The slider and changeup were also a big part of Snell’s repertoire. The left-hander threw the slider to left-hander Cavan Biggio and the other eight right-handed bats in the Toronto lineup. The changeup was primarily used against the righties. Snell became the first left-handed pitcher to record nine strikeouts or more and allow one hit or fewer in a postseason game in Major League history.
“With that lefty on the other side pitching, the moment he was throwing all his pitches for a strike, [I knew] it was going to be tough for our hitters,” said Blue Jays manager Charlie Montoyo, who was Snell’s manager at Triple-A Durham. “He’s a Cy Young [winner] and he’s their best pitcher. When he gets in trouble is when he throws his breaking pitches in the dirt, when he spikes that curveball, but he wasn’t today. I knew it was going to be tough.”

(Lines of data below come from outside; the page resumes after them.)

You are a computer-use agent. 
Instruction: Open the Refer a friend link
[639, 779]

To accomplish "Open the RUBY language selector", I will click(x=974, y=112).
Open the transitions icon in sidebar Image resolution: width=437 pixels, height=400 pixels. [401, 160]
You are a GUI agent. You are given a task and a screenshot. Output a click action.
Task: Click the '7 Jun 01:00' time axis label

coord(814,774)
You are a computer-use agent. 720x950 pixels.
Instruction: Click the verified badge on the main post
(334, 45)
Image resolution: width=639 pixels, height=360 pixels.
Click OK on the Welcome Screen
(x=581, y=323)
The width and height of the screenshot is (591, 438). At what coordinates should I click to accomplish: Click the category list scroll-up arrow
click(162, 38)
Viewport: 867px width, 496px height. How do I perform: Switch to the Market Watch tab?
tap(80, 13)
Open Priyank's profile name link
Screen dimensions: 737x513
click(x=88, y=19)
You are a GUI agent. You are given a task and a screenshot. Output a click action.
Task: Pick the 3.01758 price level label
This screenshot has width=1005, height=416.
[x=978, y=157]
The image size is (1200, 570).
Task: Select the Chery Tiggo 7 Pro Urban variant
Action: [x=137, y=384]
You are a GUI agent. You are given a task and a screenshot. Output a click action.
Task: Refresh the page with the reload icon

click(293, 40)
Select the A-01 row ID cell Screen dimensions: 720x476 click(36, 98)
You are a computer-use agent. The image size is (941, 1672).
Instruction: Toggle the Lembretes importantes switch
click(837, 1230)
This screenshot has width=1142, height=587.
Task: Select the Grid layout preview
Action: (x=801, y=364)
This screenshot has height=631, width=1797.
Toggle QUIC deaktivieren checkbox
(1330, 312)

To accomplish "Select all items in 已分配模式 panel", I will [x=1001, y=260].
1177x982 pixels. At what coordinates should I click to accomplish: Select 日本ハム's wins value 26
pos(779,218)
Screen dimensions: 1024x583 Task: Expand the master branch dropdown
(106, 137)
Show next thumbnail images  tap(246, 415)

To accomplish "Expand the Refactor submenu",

While Snell was the highlight in the Game 1 win, the Rays walked away encouraged with their overall performance. Willy Adames made three good defensive plays at shortstop and the rest of the defense followed. The club also got timely hitting from Randy Arozarena and Manuel Margot, who hit the decisive two-run homer in the seventh. Then there was the bullpen, which took over after Snell to shut the door.
It was just two years ago that the Rays were the young team trying to make noise in the AL. Now, as they come into the postseason as the No. 1 seed, the Rays know they’ve gone from the hunter to the hunted. But they’re trying to prove that the Blue Jays are still at least another year away by punching their ticket to San Diego on Tuesday. They’ll lean on Tyler Glasnow to get them there against Blue Jays ace Hyun Jin Ryu.
“We did a lot of things right tonight,” Cash said. “You’d like to find ways to separate games at times, but if you’re not, you have to play really clean baseball. And tonight was a pretty good representation of the Tampa Bay Rays and our players and how we go about winning games.”